International career
- 1996–1999: Georgia / 10 / (1)

Managerial career
- 2006–2007: Olimpi Rustavi
- 2007: Torpedo Kutaisi
- 2007–2010: Lokomotivi Tbilisi

= Giorgi Kiknadze =

Georgian footballer (born 1976)

Georgi Kiknadze (გიორგი კიკნაძე; born 26 April 1976) is a Georgian former football player and coach. He played as a midfielder for FC Dinamo Tbilisi, FC Torpedo Kutaisi, Samsunspor, SC Freiburg, Lokomotivi Tbilisi, Spartaki Tbilisi and the Georgian national team. As part of the Dinamo Tbilisi team he won the Umaglesi Liga five times running from 1994 to 1998, and the Georgian Cup four years running from 1994 to 1997. He was also a runner-up in the Georgian Cup in 1998.

==Career==
Kiknadze joined Turkish club Samsunspor in October 1999, but stayed only one season, making just four appearances before moving to SC Freiburg in Germany. He failed to make the first team in his two seasons in Germany, and in 2003 he was released by Freiburg. He then returned to Georgia, where he played for Lokomotivi Tbilisi and later Spartaki Tbilisi.

He made his international debut on 5 December 1996 in a friendly match against Lebanon. Kiknadze captained the side in a 4–2 defeat, scoring Georgia's second goal. He obtained the last of his ten international caps on 28 April 1999, coming on as a substitute in a 4–1 loss against Norway.

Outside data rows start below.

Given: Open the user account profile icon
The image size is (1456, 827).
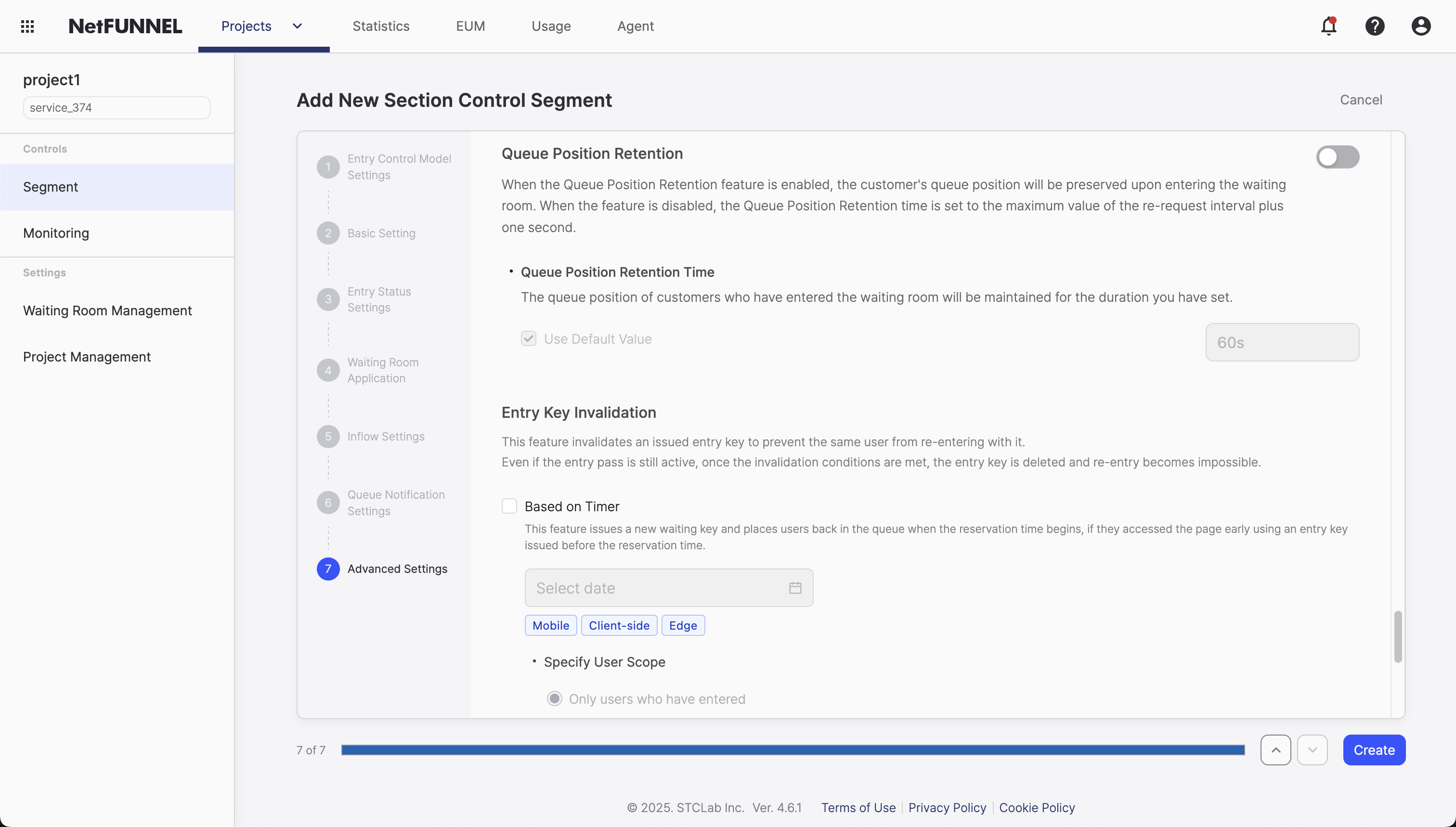Looking at the screenshot, I should [1421, 26].
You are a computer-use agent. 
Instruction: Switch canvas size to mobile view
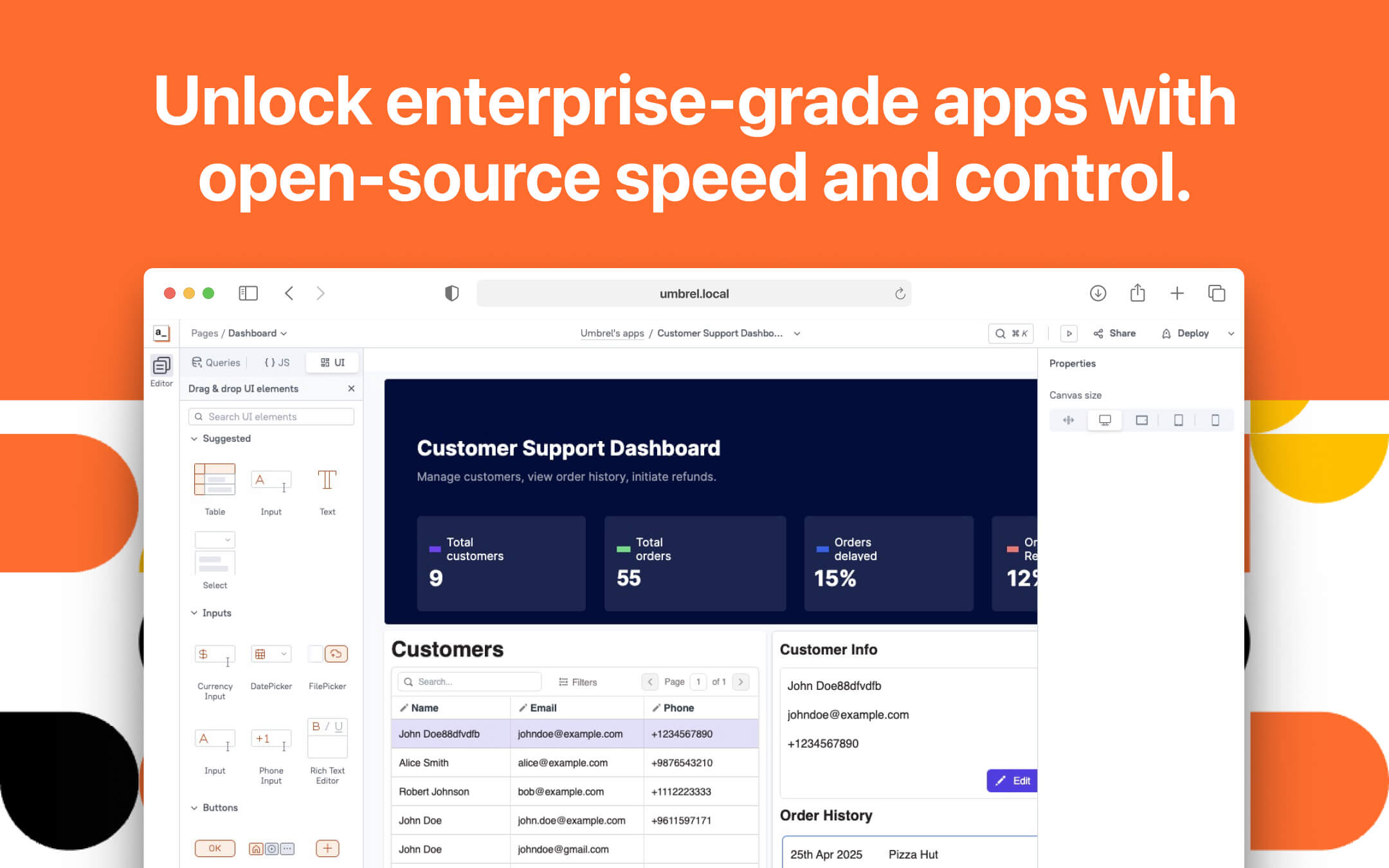tap(1215, 420)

Kiknadze started the 2006–07 season as coach of Olimpi Rustavi, entering coaching at the relatively young age of 30. This was Olimpi Rustavi's first season of existence; the club formed in 2006 following a merger between FC Tbilisi and FC Rustavi. At the start of the season Kiknadze led the club to a run of eight matches without conceding a single goal. However, midway through the season, with Olimpi leading the league, Kiknadze left the club after failing to agree terms on a new contract. Olimpi continued the good form they had enjoyed under Kiknadze, and won the league title. Kiknadze subsequently became coach at Torpedo Kutaisi, but just stayed in the job just one month. He became the coach of Lokomotivi Tbilisi on 7 April 2007.

Kiknadze's nephew Levan Kenia is also a professional footballer, playing for Czech club Slavia Prague.